Pub Date : 2025-03-01 Epub Date: 2025-01-23 DOI: 10.1142/S0129065725500108
Shixuan Meng, Rongxin Jiang, Xiang Tian, Fan Zhou, Yaowu Chen, Junjie Liu, Chen Shen

Multi-label zero-shot learning (ML-ZSL) strives to recognize all objects in an image, regardless of whether they are present in the training data. Recent methods incorporate an attention mechanism to locate labels in the image and generate class-specific semantic information. However, the attention mechanism built on visual features treats label embeddings equally in the prediction score, leading to severe semantic ambiguity.
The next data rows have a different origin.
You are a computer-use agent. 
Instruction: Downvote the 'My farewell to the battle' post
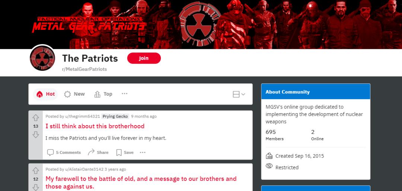point(36,187)
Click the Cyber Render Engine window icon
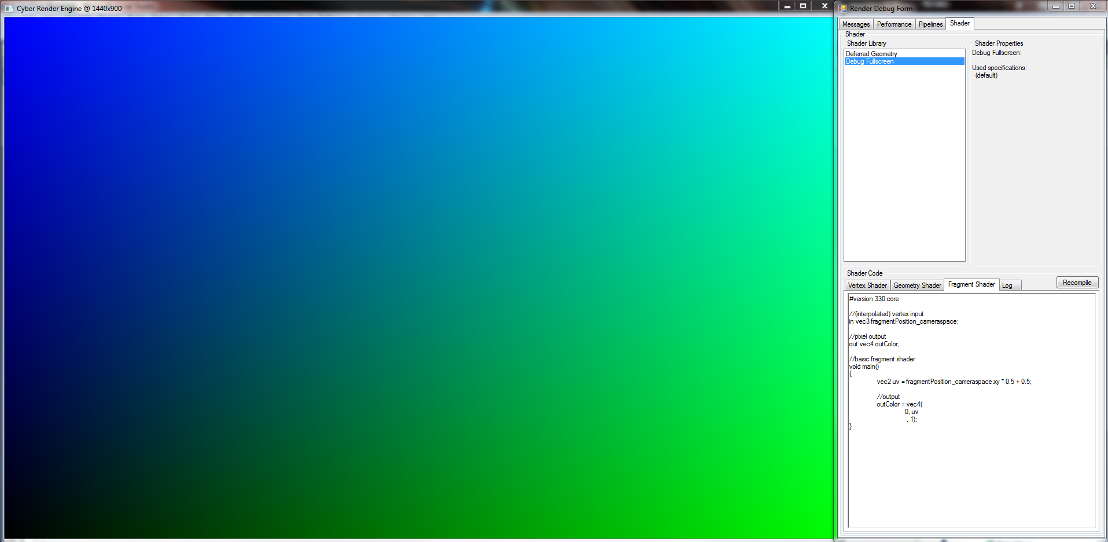Screen dimensions: 1108x542 point(9,9)
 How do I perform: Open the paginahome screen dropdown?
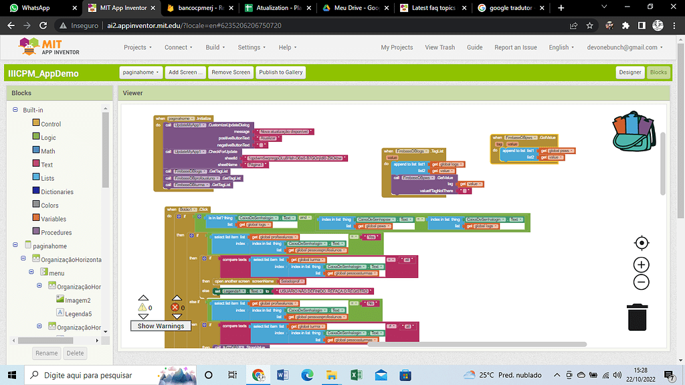140,72
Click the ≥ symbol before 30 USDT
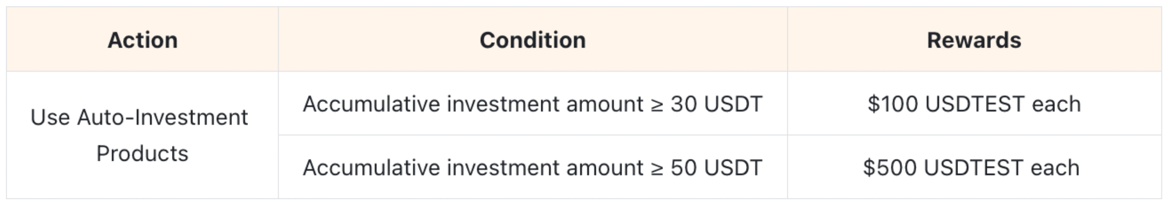Screen dimensions: 1168x206 pyautogui.click(x=657, y=105)
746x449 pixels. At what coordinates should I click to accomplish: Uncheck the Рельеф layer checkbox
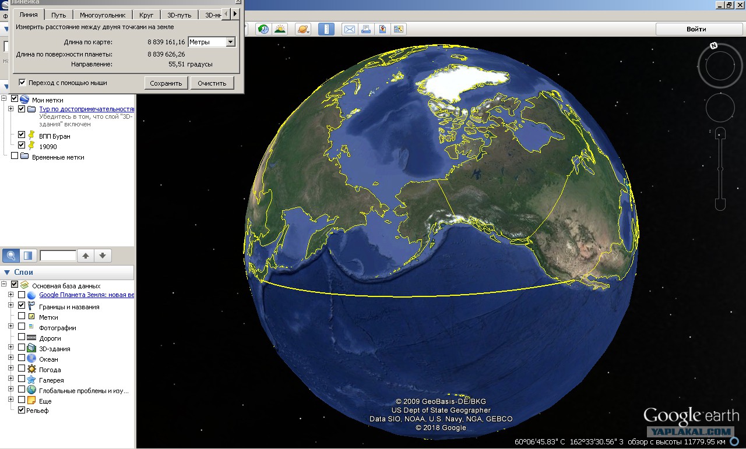tap(22, 411)
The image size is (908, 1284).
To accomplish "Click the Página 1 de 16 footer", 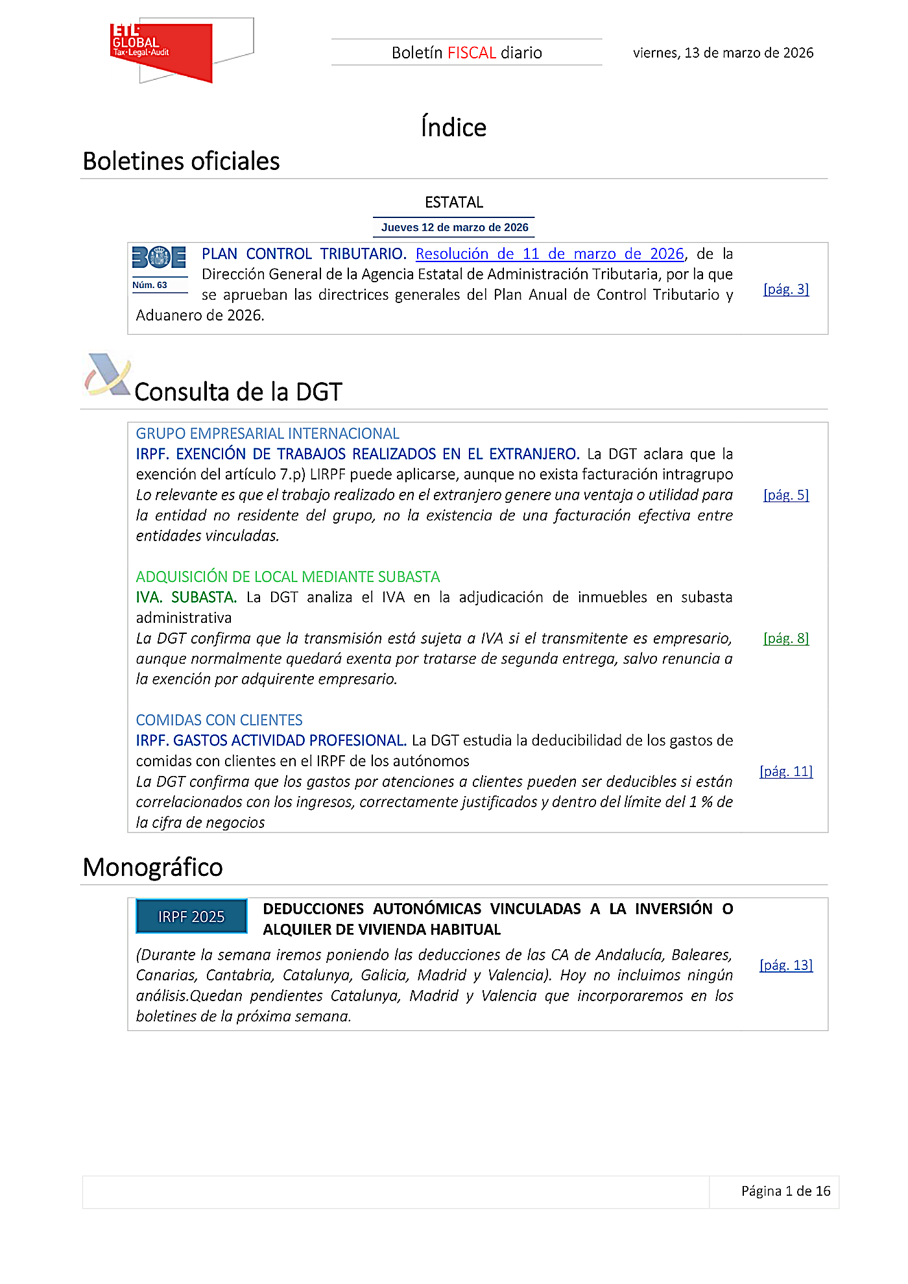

This study focuses on efficiently utilizing semantic information in the attention mechanism. We propose a contrastive label-based attention method (CLA) to associate each label with the most relevant image regions. Specifically, our label-based attention, guided by the latent label embedding, captures discriminative image details. To distinguish region-wise correlations, we implement a region-level contrastive loss. In addition, we utilize a global feature alignment module to identify labels with general information. Extensive experiments on two benchmarks, NUS-WIDE and Open Images, demonstrate that our CLA outperforms the state-of-the-art methods. Especially under the ZSL setting, our method achieves 2.0% improvements in mean Average Precision (mAP) for NUS-WIDE and 4.0% for Open Images compared with recent methods.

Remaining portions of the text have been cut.